* What to produce: Return every line of the records below verbatim, with nothing added or changed.

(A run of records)
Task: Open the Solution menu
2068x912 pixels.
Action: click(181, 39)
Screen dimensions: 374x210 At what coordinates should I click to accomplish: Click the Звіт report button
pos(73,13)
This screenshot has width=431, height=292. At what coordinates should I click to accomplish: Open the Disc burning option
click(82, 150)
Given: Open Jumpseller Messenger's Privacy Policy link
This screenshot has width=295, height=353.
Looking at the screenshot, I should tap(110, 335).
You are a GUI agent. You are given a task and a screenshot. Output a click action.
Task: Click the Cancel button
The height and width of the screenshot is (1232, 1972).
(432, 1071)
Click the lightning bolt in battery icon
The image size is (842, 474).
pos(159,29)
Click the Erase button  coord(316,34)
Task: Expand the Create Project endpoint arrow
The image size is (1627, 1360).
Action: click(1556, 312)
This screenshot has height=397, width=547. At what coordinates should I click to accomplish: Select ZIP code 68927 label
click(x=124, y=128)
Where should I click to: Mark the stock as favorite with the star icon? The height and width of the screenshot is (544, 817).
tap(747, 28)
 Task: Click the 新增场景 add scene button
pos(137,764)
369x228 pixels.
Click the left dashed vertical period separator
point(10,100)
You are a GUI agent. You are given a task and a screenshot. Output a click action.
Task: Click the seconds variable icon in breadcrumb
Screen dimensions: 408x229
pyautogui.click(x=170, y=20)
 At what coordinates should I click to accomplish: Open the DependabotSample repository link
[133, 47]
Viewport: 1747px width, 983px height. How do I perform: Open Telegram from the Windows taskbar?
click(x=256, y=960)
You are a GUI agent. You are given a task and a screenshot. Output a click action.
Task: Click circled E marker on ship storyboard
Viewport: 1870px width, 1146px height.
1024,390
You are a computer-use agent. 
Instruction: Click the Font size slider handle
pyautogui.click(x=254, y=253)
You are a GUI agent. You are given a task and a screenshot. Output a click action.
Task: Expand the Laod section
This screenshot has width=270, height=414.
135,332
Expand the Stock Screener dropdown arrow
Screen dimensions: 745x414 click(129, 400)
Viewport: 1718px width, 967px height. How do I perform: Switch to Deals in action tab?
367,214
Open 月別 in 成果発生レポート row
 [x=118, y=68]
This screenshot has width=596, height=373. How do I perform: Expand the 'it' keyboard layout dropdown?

* Answer to the exercise:
Task: Open the Solution menu
2068x912 pixels.
Action: click(181, 39)
Screen dimensions: 374x210 At what coordinates should I click to accomplish: Click the Звіт report button
pos(73,13)
This screenshot has width=431, height=292. At what coordinates should I click to accomplish: Open the Disc burning option
click(82, 150)
Given: Open Jumpseller Messenger's Privacy Policy link
This screenshot has width=295, height=353.
Looking at the screenshot, I should tap(110, 335).
You are a GUI agent. You are given a task and a screenshot. Output a click action.
Task: Click the Cancel button
The height and width of the screenshot is (1232, 1972).
(432, 1071)
Click the lightning bolt in battery icon
The image size is (842, 474).
pos(159,29)
Click the Erase button  coord(316,34)
Task: Expand the Create Project endpoint arrow
The image size is (1627, 1360).
Action: click(1556, 312)
This screenshot has height=397, width=547. At what coordinates should I click to accomplish: Select ZIP code 68927 label
click(x=124, y=128)
Where should I click to: Mark the stock as favorite with the star icon? The height and width of the screenshot is (544, 817).
tap(747, 28)
 Task: Click the 新增场景 add scene button
pos(137,764)
369x228 pixels.
Click the left dashed vertical period separator
point(10,100)
You are a GUI agent. You are given a task and a screenshot. Output a click action.
Task: Click the seconds variable icon in breadcrumb
Screen dimensions: 408x229
pyautogui.click(x=170, y=20)
 At what coordinates should I click to accomplish: Open the DependabotSample repository link
[133, 47]
Viewport: 1747px width, 983px height. How do I perform: Open Telegram from the Windows taskbar?
click(x=256, y=960)
You are a GUI agent. You are given a task and a screenshot. Output a click action.
Task: Click circled E marker on ship storyboard
Viewport: 1870px width, 1146px height.
1024,390
You are a computer-use agent. 
Instruction: Click the Font size slider handle
pyautogui.click(x=254, y=253)
You are a GUI agent. You are given a task and a screenshot. Output a click action.
Task: Expand the Laod section
This screenshot has width=270, height=414.
135,332
Expand the Stock Screener dropdown arrow
Screen dimensions: 745x414 click(129, 400)
Viewport: 1718px width, 967px height. How do I perform: Switch to Deals in action tab?
367,214
Open 月別 in 成果発生レポート row
 [x=118, y=68]
This screenshot has width=596, height=373. How do I perform: Expand the 'it' keyboard layout dropdown?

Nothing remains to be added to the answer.